Tasha Tudor | Children's illustrator, 92
Tasha Tudor, 92, a children's illustrator whose pastel watercolors and delicately penciled lines depicted an idyllic, old-fashioned vision of the 19th-century way of life she famously pursued - including weaving, spinning, gathering eggs and milking goats - died Wednesday at her home in Marlboro, Vt.
A cottage industry grew out of Ms. Tudor's art, which has illustrated nearly 100 books. The family sells greeting cards, prints, plates, aprons, dolls, quilts and more, all in a sentimental, rustic, but still refined style resembling that of Beatrix Potter.
Ms. Tudor's favorite of all her books was
Corgiville Fair
, one of several she wrote about the Welsh corgi dogs she kept as pets, sometimes 13 or 14 at once. Her 1963 illustrated version of
The Secret Garden
, by Frances Hodgson Burnett, tells of children enraptured by a mysterious garden. The volume of Clement C. Moore's
Night Before Christmas
that she illustrated remains popular.
Two of Ms.
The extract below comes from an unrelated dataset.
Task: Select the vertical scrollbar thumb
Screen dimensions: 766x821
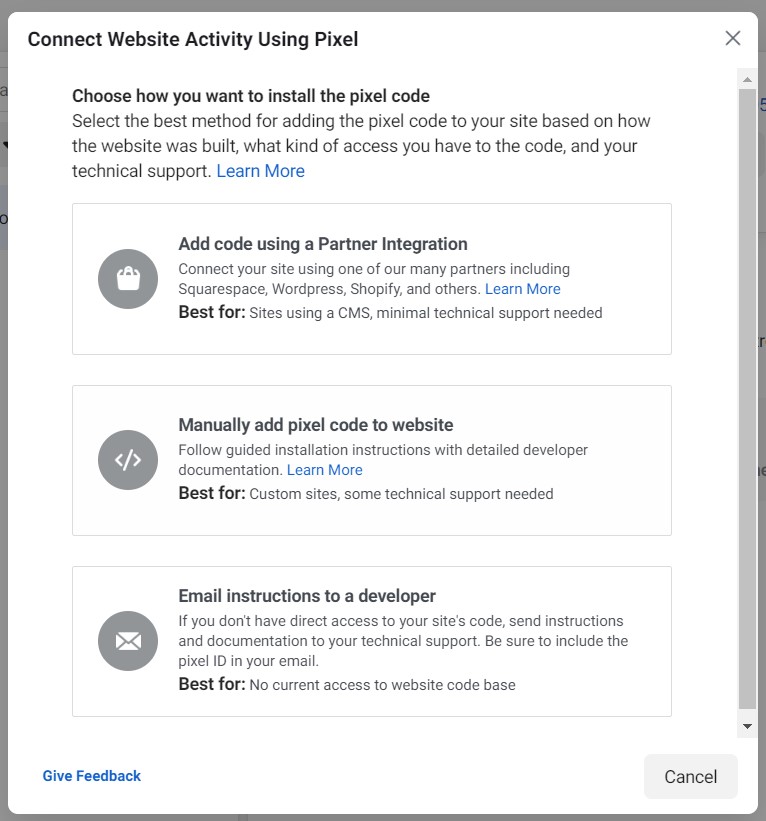Action: (x=747, y=399)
Tudor's books were named Caldecott Honor Books:
Mother Goose
(1944) and
1 Is One
(1956). Ms. Tudor was recently awarded the Regina Medal by the Catholic Library Association.
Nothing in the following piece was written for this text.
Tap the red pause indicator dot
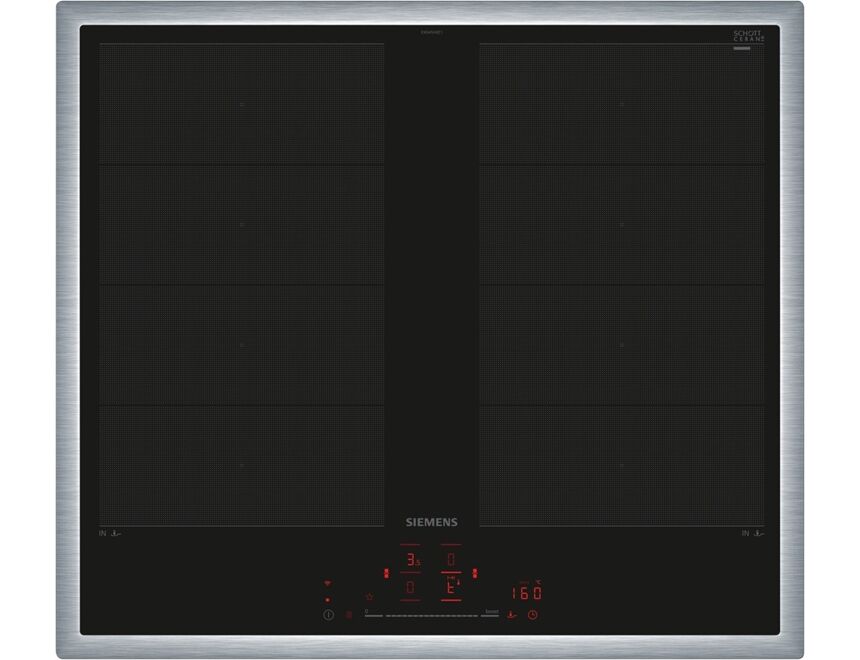The width and height of the screenshot is (860, 660). pos(329,598)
Starling Burgess, who later legally changed her name to Tasha Tudor, was born in Boston to well-connected but not wealthy parents. Her mother, Rosamond Tudor, was a portrait painter, and her father, William Starling Burgess, was a yacht and airplane designer who collaborated with Buckminster Fuller.
Ms. Tudor could not remember a time when she did not draw pictures or make little books. She was originally nicknamed Natasha by her father, after Tolstoy's heroine in
War and Peace
. This was shortened to Tasha. After her parents divorced when she was 9, Tudor adopted her mother's last name.
In 1938, she married Thomas Leighton McCready Jr., who was in the real estate business. She and her husband moved to a 19th-century farmhouse in New Hampshire that lacked electricity and running water, but did have 17 rooms and 450 acres. Tudor painted in the kitchen, in between baking bread and washing dishes. She created a dollhouse with a cast of characters, two of whom were married in a ceremony covered by Life magazine.
Ms. Tudor was divorced from McCready, who later died, and from a second husband, Allan John Woods. In 1972, she sold the New Hampshire farm and moved onto her property near her son Seth in Marlboro.